Previous APPEA events largely focused on how the industry was developing, the challenges of building cost-effective LNG projects and how the industry should lobby the government for consistent and favourable policy outcomes.
However, this year’s event showed a sharp turn in thinking, with the launch video proudly proclaiming: “It’s time to tell our story. On our terms.”
For Robinson and others on the panel, the mining sector needs to take similar action saying that maintaining social license was imperative for the success of their individual projects.
Resource companies are based on five pillars according to Jeff Quartermaine, Managing Director and CEO of West Africa-based gold producer Perseus Mining – physical assets, financial assets, human assets, access to markets and social license to operate.
“We recognise that if any one of those five pillars is a little bit shaky, then the whole business is shaky.
“We are guests in people’s countries. If we behave badly then we have absolutely no right or entitlement to be there,” said Mr Quartermaine.
For the team at Perseus, this has meant spending a lot of time in-country managing relationships with key stakeholders, a strategy which is shared by Bronwyn Barnes representing Botswana-based MOD Resources, who used the specific example of managing relationships with local farmers.
“If you have farmers on your doorstep worried about your development and its potential impact on their livelihood, then that’s a key relationship that you need to manage,” said Barnes.

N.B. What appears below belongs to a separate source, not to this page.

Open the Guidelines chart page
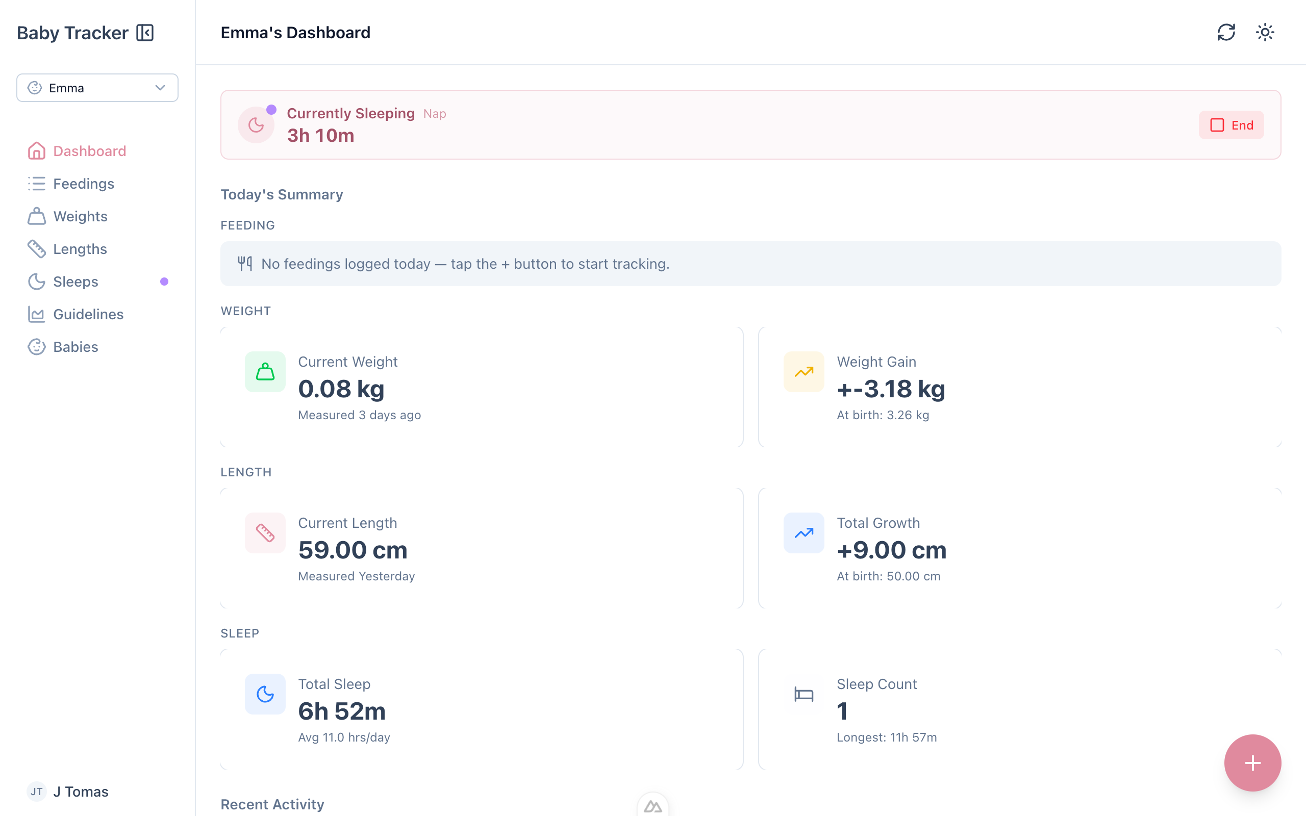The image size is (1306, 816). [88, 314]
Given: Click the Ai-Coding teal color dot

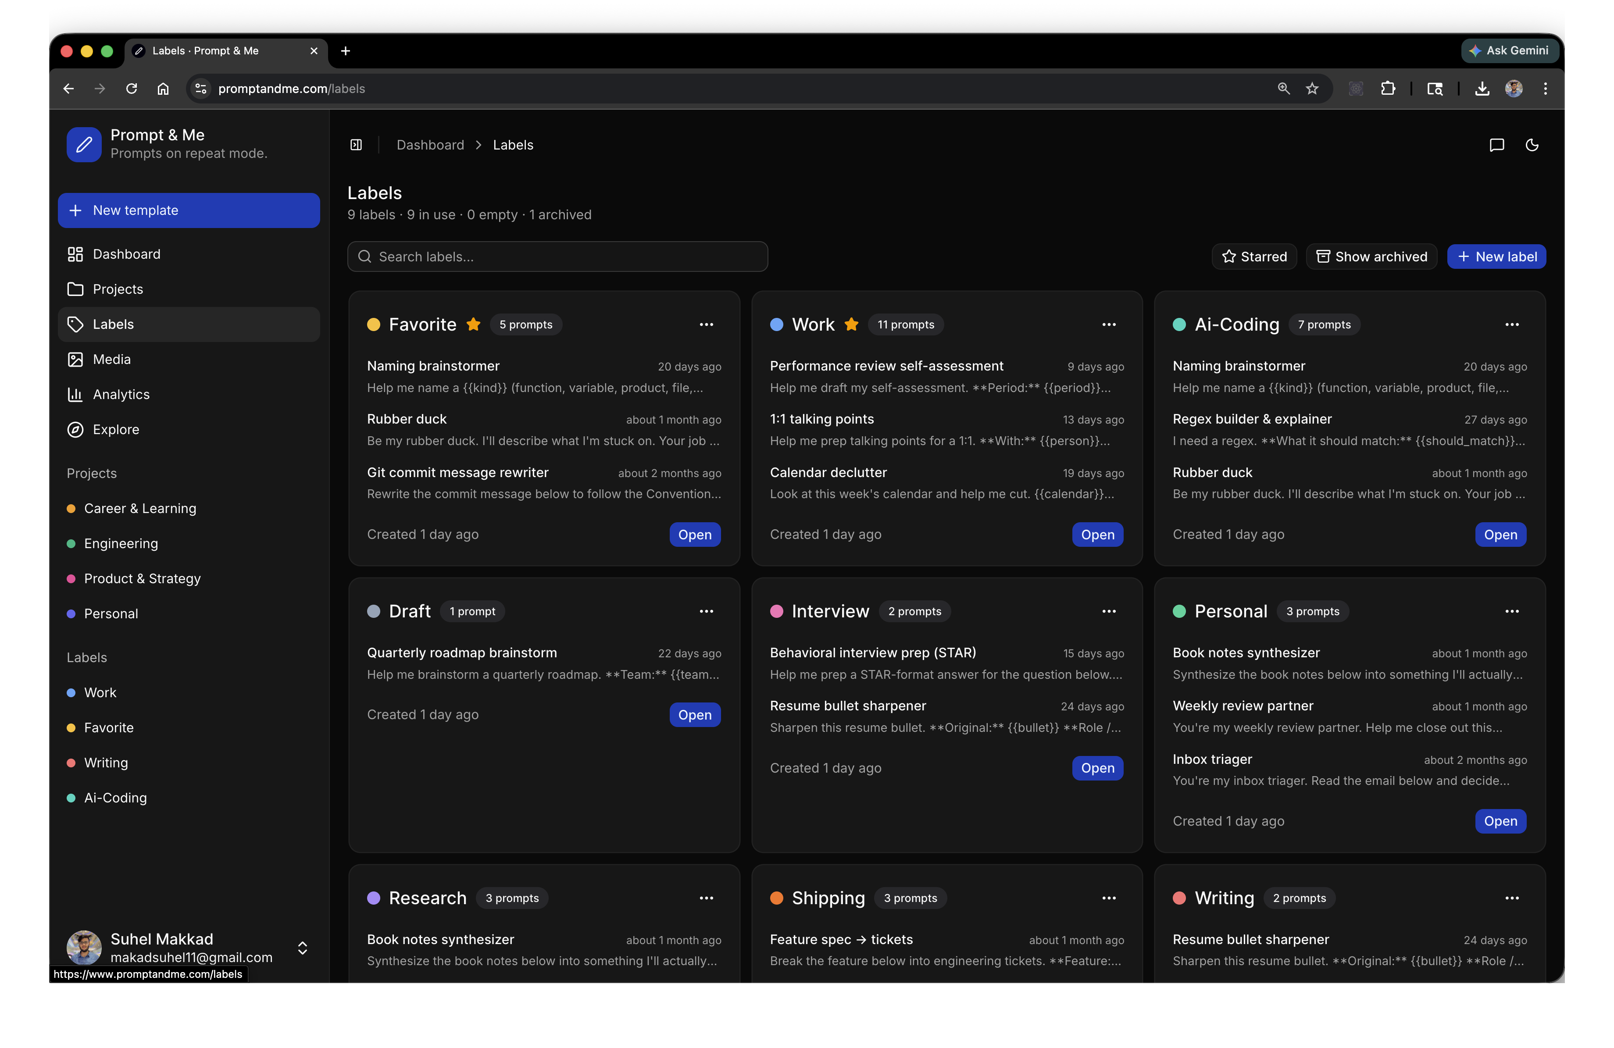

In the case of MOD Resources, this relationship is managed personally by Barnes who gets to Botswana at least three times a year stating that it is not the role of management, but rather the board, demonstrating the shift in importance that is now placed on the social license.
As important as social license, managing sovereign risk is another key concern for the panellists.
“Managing political risk is terribly important if you’re making a multi-million-dollar investment, regardless of where you – as miners in Queensland or Victoria found out,” said Mr Quartermaine.
“A company like ours has absolutely zero leverage to influence political processes, so we need to acknowledge that we need to form good relationships with decisions makers and close communities. At the end of the day, they are going to do what they need to do, and what we say isn’t going to have a lot of bearing.”
The key for Perseus is to spread this political risk across multiple mines and several countries in West Africa while scanning the market for M&A opportunities where they can utilise their “match fit” construction team.
For Branes, avoiding the inclination to sweep every opportunity on the continent into an “Africa bucket” was important.
“Botswana is Africa for beginners. It’s an incredibly simple place to operate. The government is transparent, stable and encouraging.
“The last 18 months in Botswana has been an eye-opener of how things can be done in Africa,” said Barnes.
MOD Resources – the largest landholder of exploration ground in Botswana – confirmed the economics of its T3 copper mine at the end of March this year with a decision to mine expected soon.